Some foundations are electing to spend it all now
From Wednesday, September 11, 2002
A great article by David Bank from the Wall Street Journal (subscription required) yesterday that really encapsulates many of my own thoughts on foundations and giving and the dire need for funds now. This article is one of the reasons I started this separate blog and talks about the new trend among donors:
...Applying business practices to their giving, they are analyzing the "time value" of their money and concluding that a dollar spent now can be worth more than one, or even two, spent later. They argue there is plenty of money on hand to accelerate spending on today's critical problems. They also say that despite the recent downturn in the stock market, long-term economic growth will generate plenty more to deal with tomorrow's issues.
One such donor is Charles F. Feeney, the reclusive millionaire who co-founded the Duty Free Shoppers Group Ltd. chain of airport stores. Earlier this year, Mr. Feeney pushed his foundation, the Atlantic Philanthropies, to adopt a plan to exhaust its $4 billion endowment over 15 years or so. Now 70 years old, Mr.
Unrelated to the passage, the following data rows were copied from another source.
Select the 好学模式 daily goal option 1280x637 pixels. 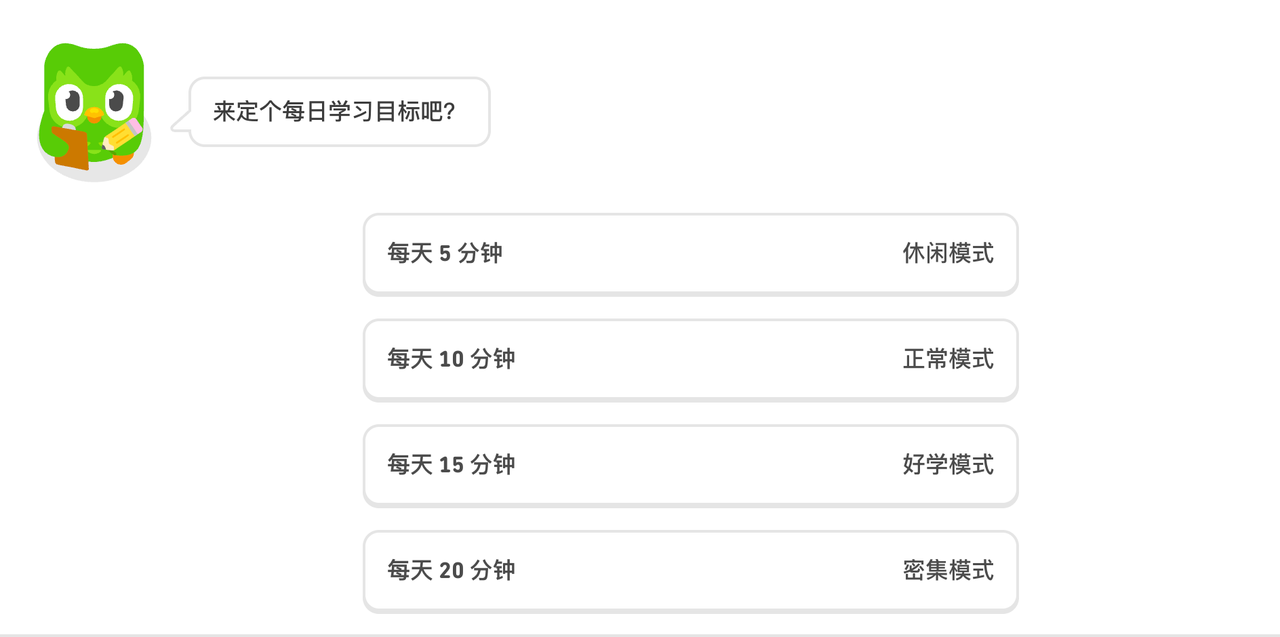click(x=690, y=464)
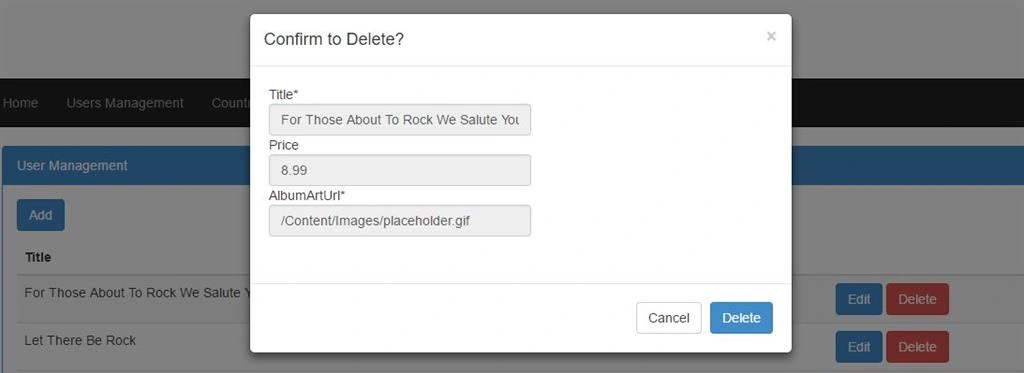Image resolution: width=1024 pixels, height=373 pixels.
Task: Edit the For Those About To Rock album
Action: point(859,299)
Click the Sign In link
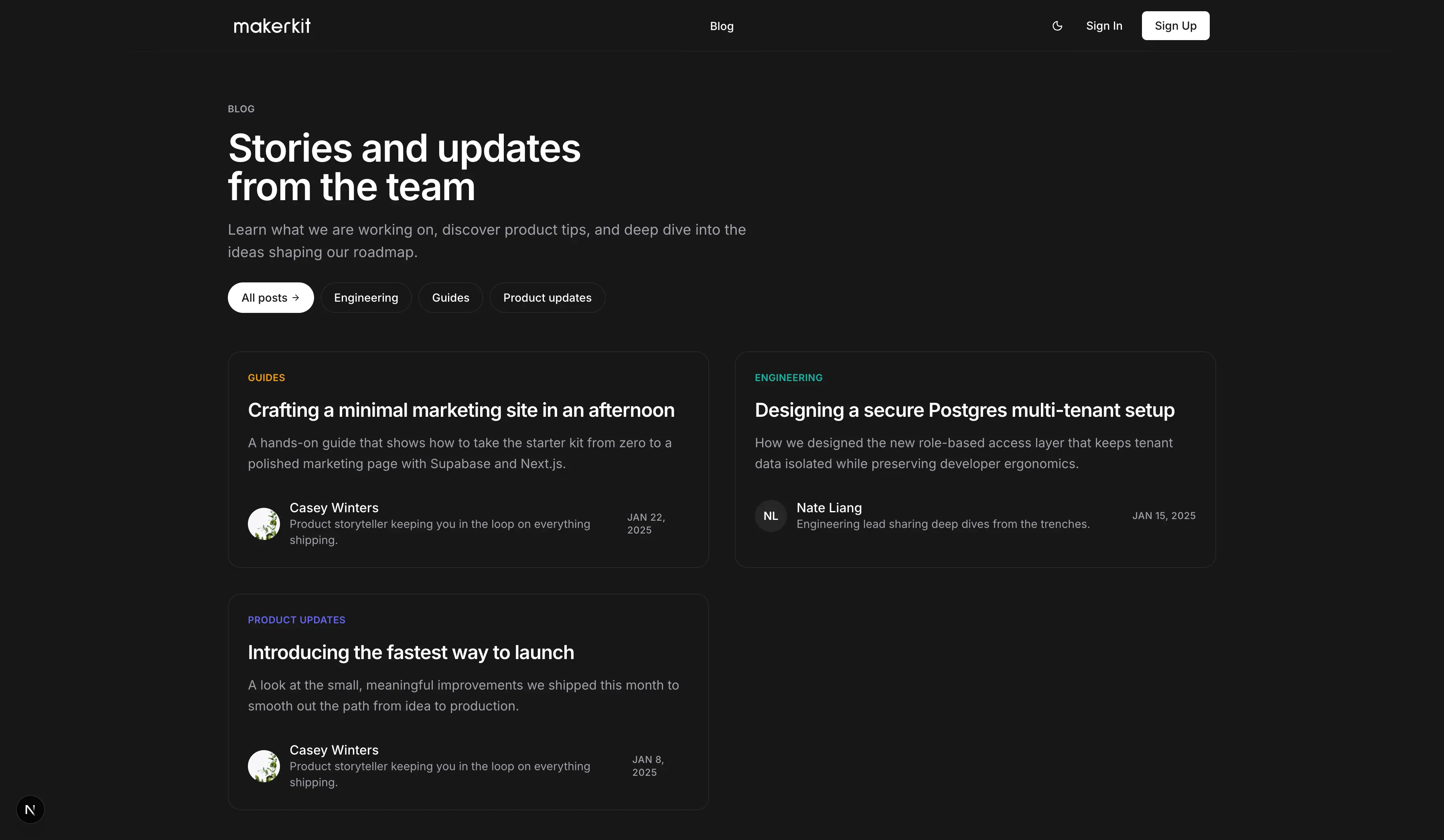The height and width of the screenshot is (840, 1444). tap(1103, 26)
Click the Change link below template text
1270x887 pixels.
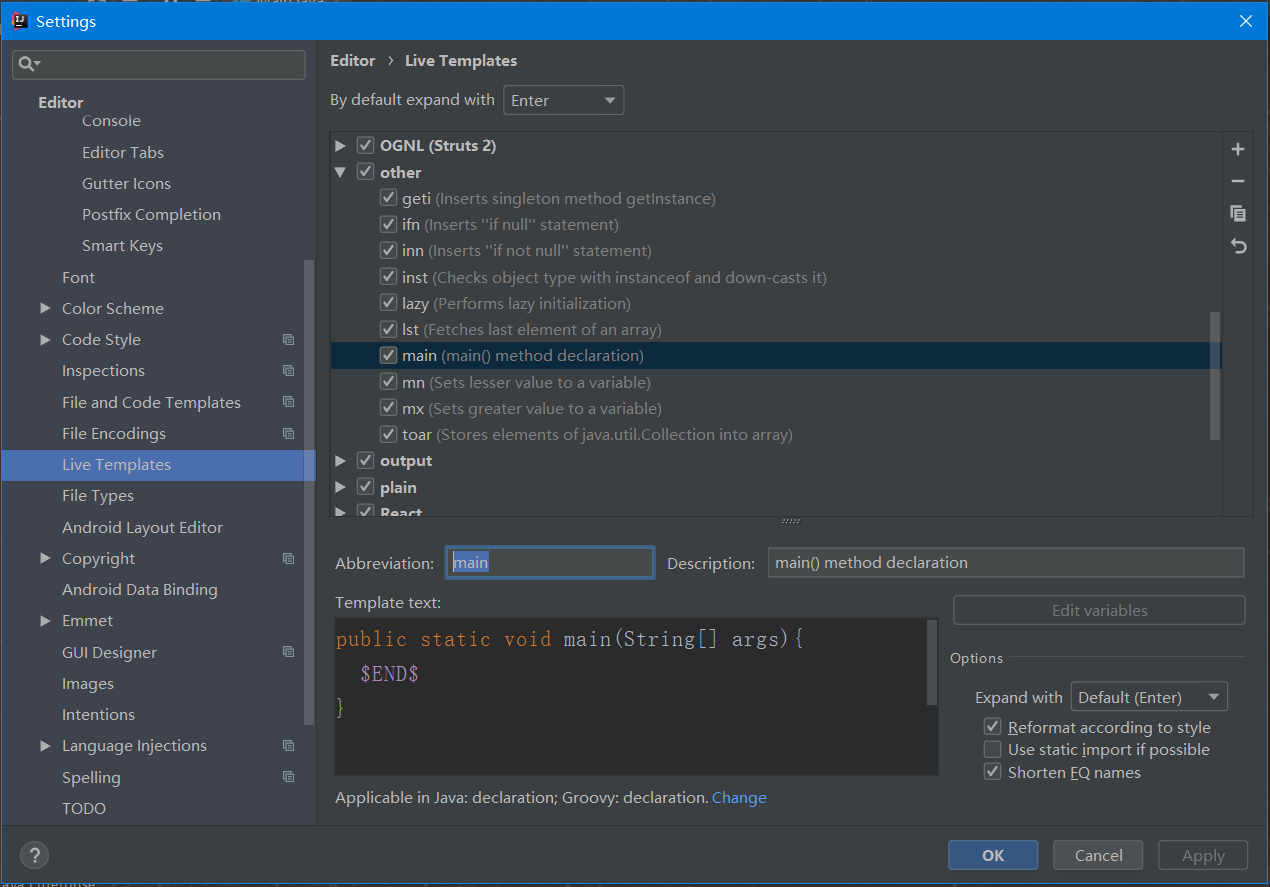[x=739, y=797]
Feeney told his board that the prospect of going out of business would focus the foundation on bold problem-solving rather than self-perpetuation.
...Atlantic is among a small group of charities that are bucking the prevailing approach of established foundations, which have traditionally sought to sustain their endowments and their grant-making forever. A federal tax-code change in 1981 relieved foundations of the obligation to distribute at least as much as they earned on their assets each year. Since then, overall foundation "payout" rates have drifted down to near the legal minimum of 5% of assets.
In the same period, according to the Foundation Center in New York, foundation assets have greatly increased, from $47.6 billion in 1981 to $486.1 billion in 2000, the most recent year for which full information is available. Last year, foundations paid out about $29 billion in grants.
...Weighing social and financial returns, Mr. Jansen [Director of McKinsey's Institute on the Nonprofit Sector] says, forces foundations to confront a provocative question: "Would we all have been better off if you had given that money out last year and had it deliver benefits, than we are now, with your having lost 15% to 30% of it in the stock-market decline?"
In making his calculations, Mr. Jansen used a standard business analysis of the time value of money. Just as financial returns need to be more heavily discounted the further in the future they are likely to occur, so must social returns that are delayed by conservative spending policies. Factoring in a typical discount rate, Mr. Jansen found that a $100 million endowment of a foundation that paid out only 5%, or $5 million, a year in grants really had a "net present value" of just $50 million or so.